-- AIM --
Rewrite all lines of the records below, requests included, with every coordinate in the answers multiplied by 1.05 and rounded to a whole number, halves rounding up; numbers in the requests stay unchanged. Leave the pictures out.

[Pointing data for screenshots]
▬▬▬▬▬▬
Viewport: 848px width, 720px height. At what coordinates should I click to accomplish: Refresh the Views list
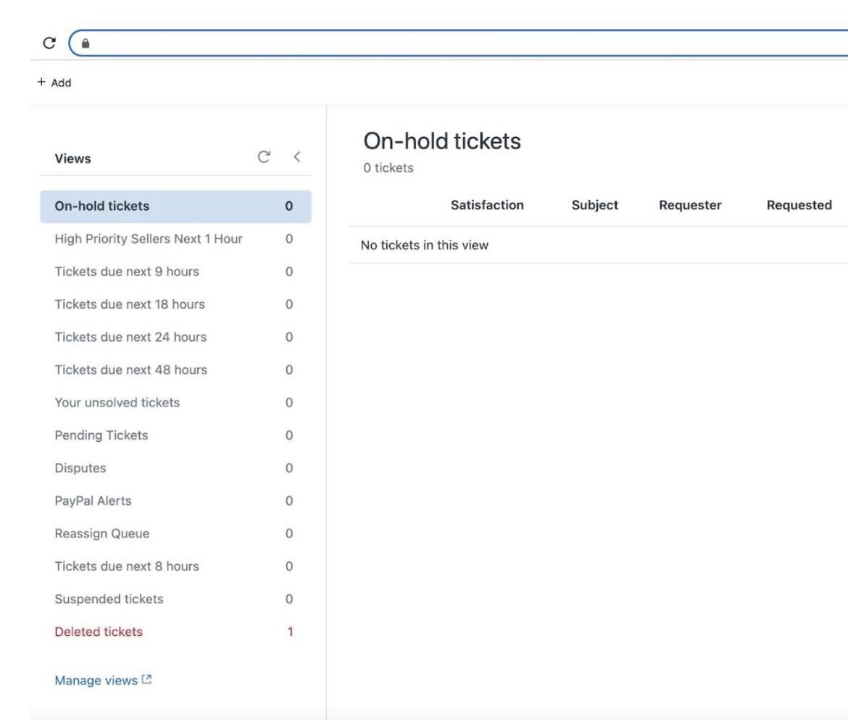pos(264,156)
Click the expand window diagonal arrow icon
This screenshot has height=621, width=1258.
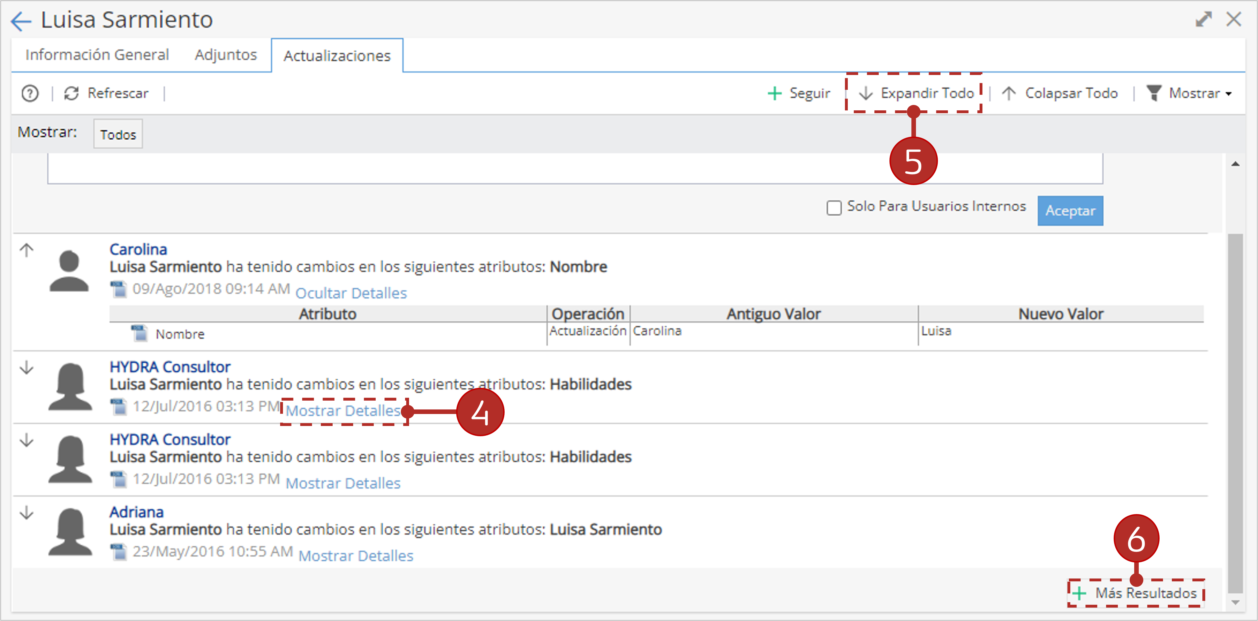point(1204,20)
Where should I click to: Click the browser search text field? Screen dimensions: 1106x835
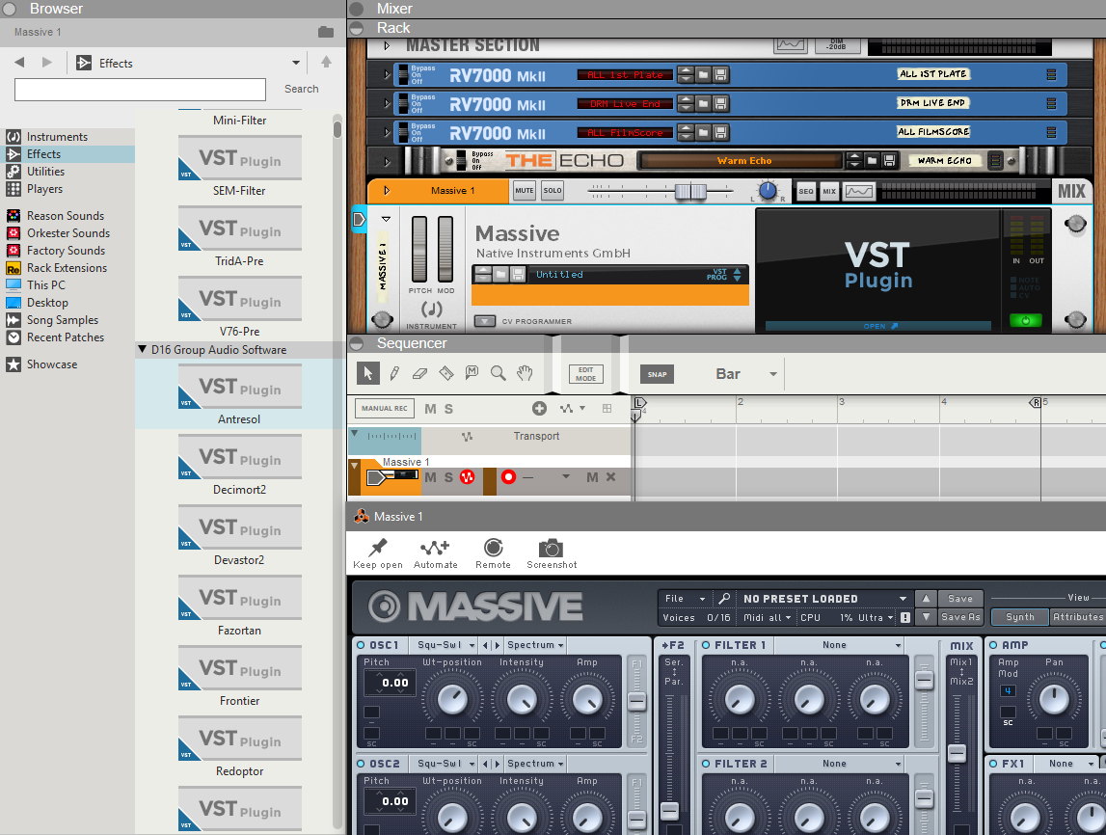tap(140, 90)
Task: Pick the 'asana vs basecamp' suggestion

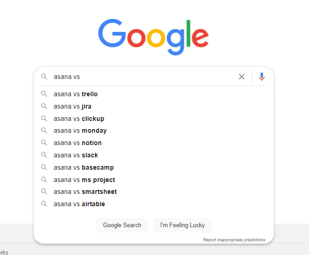Action: (x=84, y=167)
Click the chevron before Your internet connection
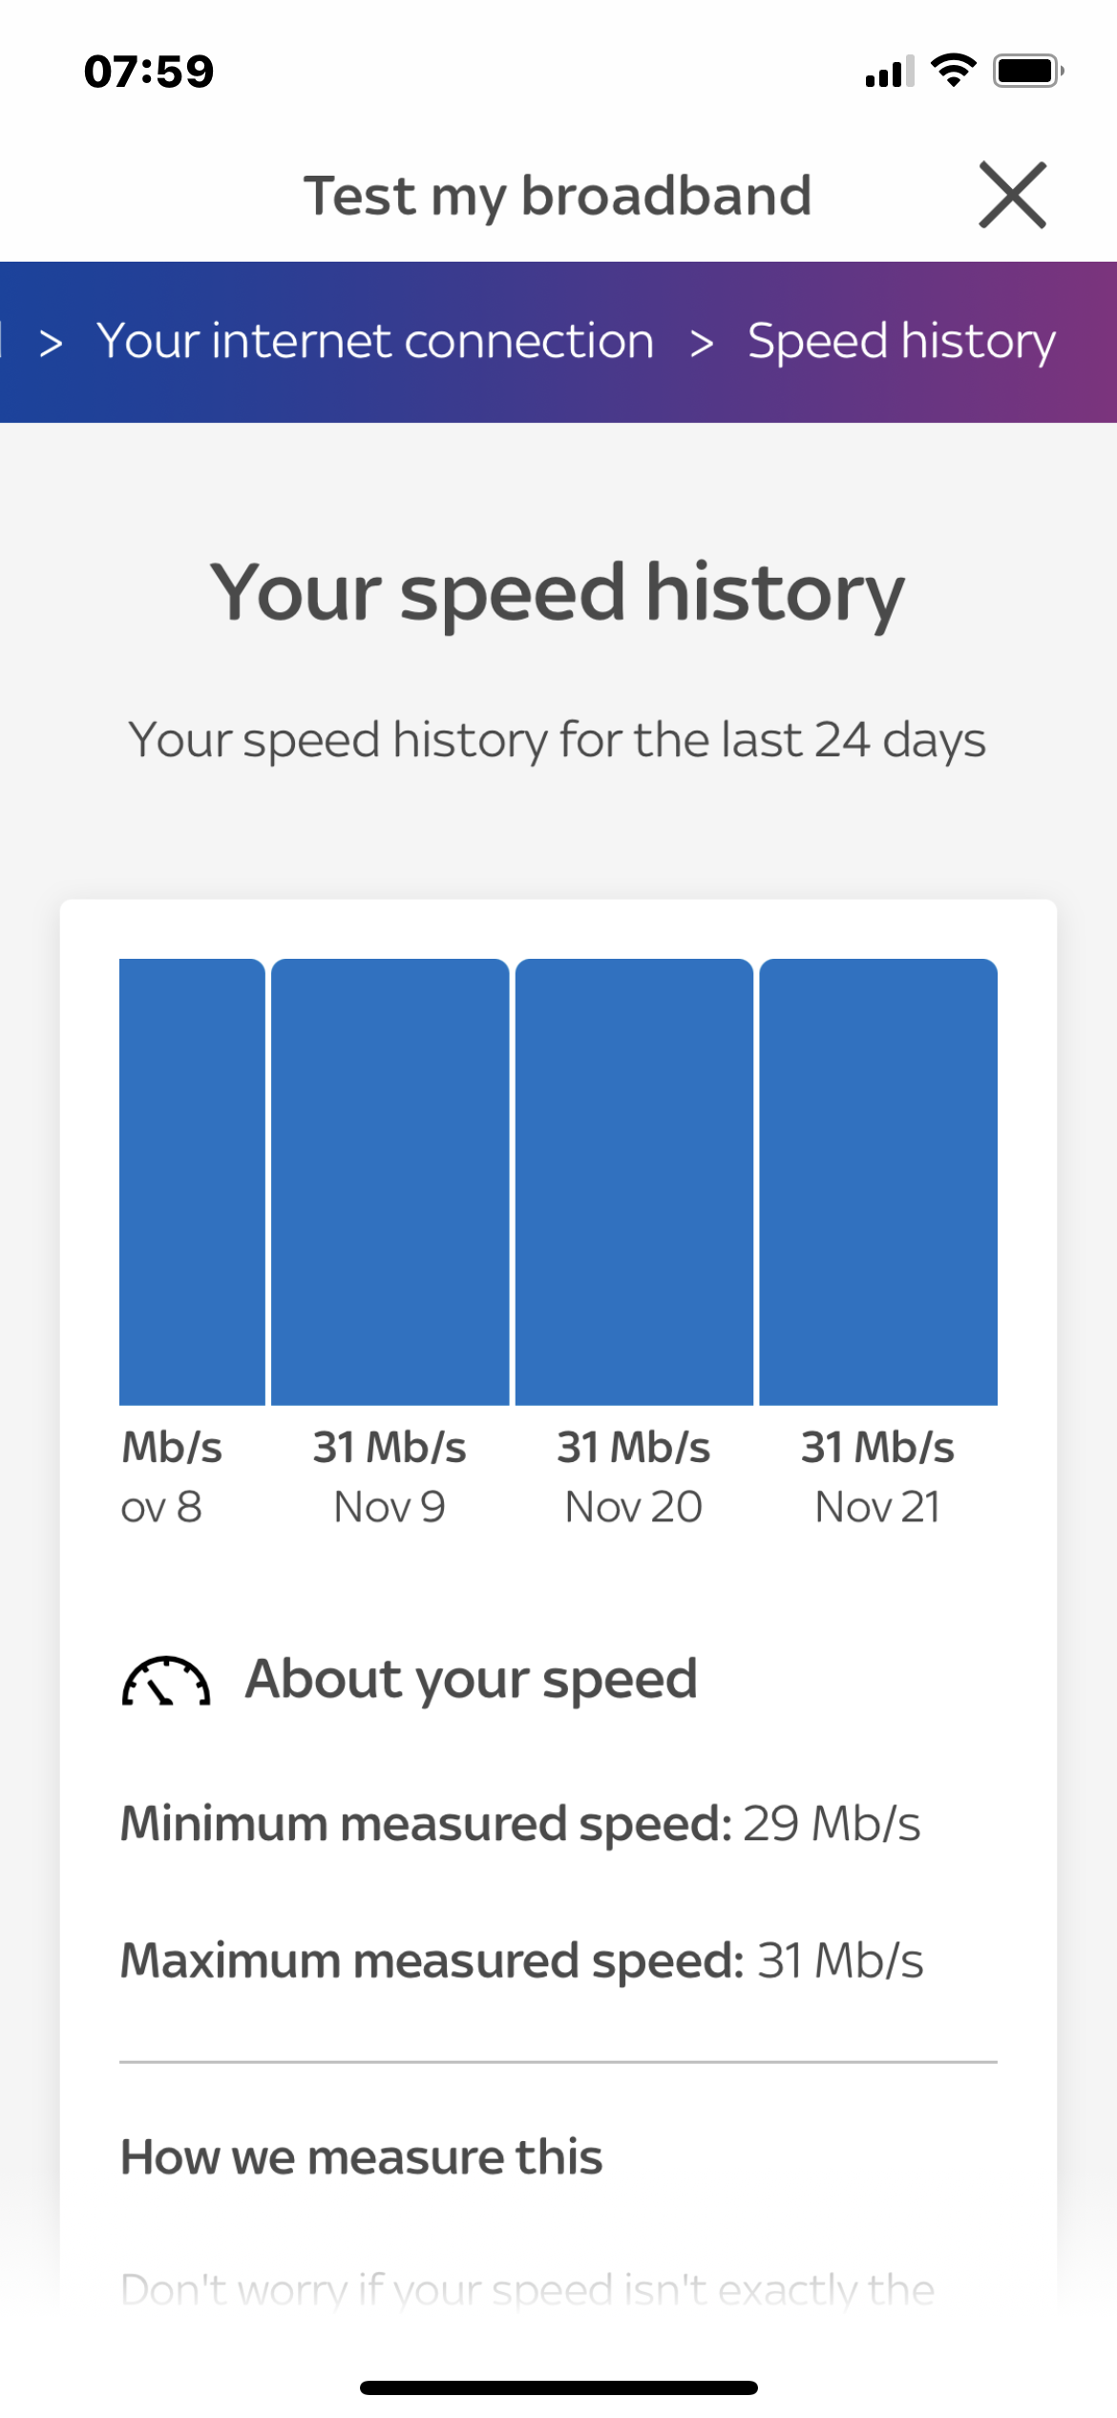 52,343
▬▬▬▬▬▬
-- CORRECT OUTPUT --
Viewport: 848px width, 720px height. At what coordinates should I click to accomplish: Refresh the Views list
pos(277,164)
Click the expand window diagonal arrow icon
This screenshot has height=621, width=1258.
point(1264,21)
Where should I click to: Click the browser search text field? Screen dimensions: 1106x835
tap(147, 95)
Task: Pick the 'asana vs basecamp' suggestion

Action: (x=88, y=175)
Click the chevron before Your internet connection
 55,360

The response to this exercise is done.